Dynamics - Relative velocities in rigid bodies

[kdm06]

Homework Statement

Point O is fixed in space. Gear 1 has an angular velocity of 20k rad/s, and Gear 2 has an angular velocity of -10k rad/s. r1 = 0.3 m and r2 = 0.2 m. What is the angular velocity of the connecting arm OA, and what is the speed of A?

Gear 1 is larger than Gear 2. Gear 1 is connected to point O and Gear 2 is connected to point A.

Homework Equations

vA=vO + (wOA x rA/O)

The Attempt at a Solution

w2=w1 + w2/1
-10k=20k+w2/1
w2/1=-30k

vA=vO+(wOA x rA/O)
vA=0 + -30k x .5i
vA= -6j m/s

The correct answer is 4j m/s. I think I am using the right equations but I am not fully understanding the concept of relative velocity when different bodies are in effect. Can someone please explain this problem to me? Thank you.

 

[kdm06]

Can someone please help me?

 

[saket]

Can someone please help me?

No reply so far could have been because your problem was not very clear! I did have a hard time understanding it. You nowhere mentioned where is A? A figure should have made things easier.

From the question and your attempt at solution, this is what I have been able to figure out: The two gears are touching each other externally! (Note that, they could have been independent as well.)
Furthermore, I have also assumed that the angular velocities provided for each of the gears are about their own axes, not w.r.t. the fixed ground. Of course, since O is fixed, w_1/O = w_1/G = 20k rad/s. Here, 1 refers to gear 1 and G refers to ground reference. But, A is not fixed. Thus, w_2/A = -10k rad/s, which is not equal to w_2/G. Now, we are required to find w_A/O, angular velocity of A w.r.t. O (which will also be equal to w_A/G).

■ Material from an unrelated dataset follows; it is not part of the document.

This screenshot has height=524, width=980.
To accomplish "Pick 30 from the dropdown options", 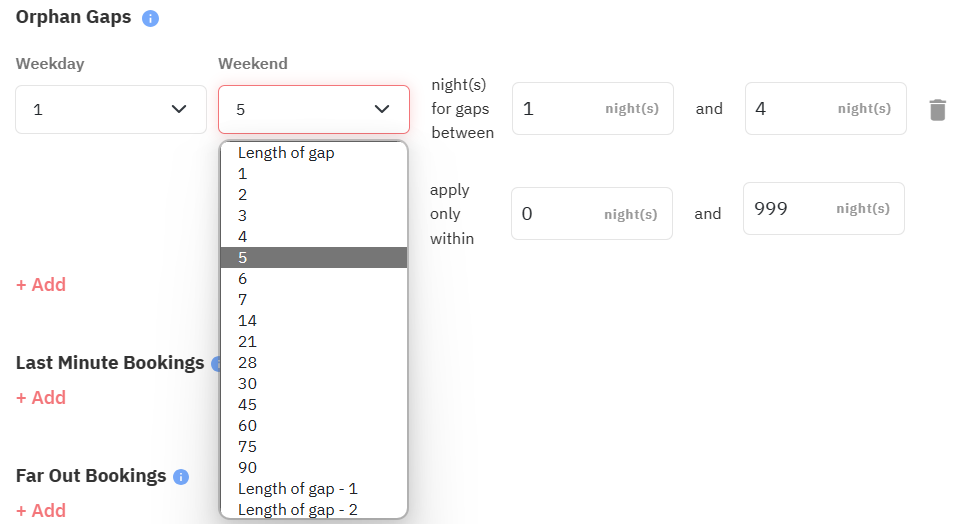I will click(247, 384).
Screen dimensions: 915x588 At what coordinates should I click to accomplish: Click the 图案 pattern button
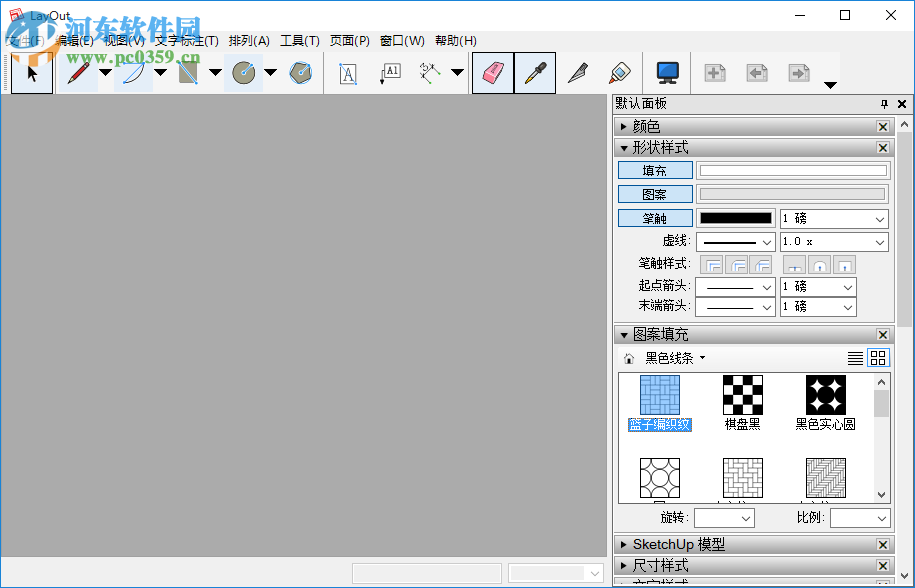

Now to find w_AO, note that there is no slip at contact point. Let us call contact point P. (The point on gear 1 be called P1 and the point on gear 2 be called P2.)
For no-slip condition at P, velocity of P1 must be equal to velocity of point P2.
v_P1/O = v_P2/O.

Now, v_P1/O = w_1/O X r_P1/O.
And, as v_P2 = v_A/O + v_P2/A,
=> v_P2/O = w_A/O X r_A/O + w_2/A X r_P2/A.

{ X stands for vector cross product, and letters in bold refer to vector quantities. }

Now, without loss of any generality, we can assume that P is a point on x-axis. (Note, all angular velocities are in k direction.
Then, v_P1/O = 6j m/s,
and, v_P2/O = (O.5*w_A/O + 2)j m/s.
Wherefrom, w_A/O = 8 rad/s.
Thus, w_A/O = 8k rad/s.

And, v_A/O = w_A/O X r_A/O = 4j m/s.

Thus, v_A/O = 4 m/s.

Note: Try to put up clear questions.

 

[kdm06]

Thank you so much. I'm sorry I didn't have picture because it was confusing. I just don't know how to put a picture on here. I'll try next time. Thank you.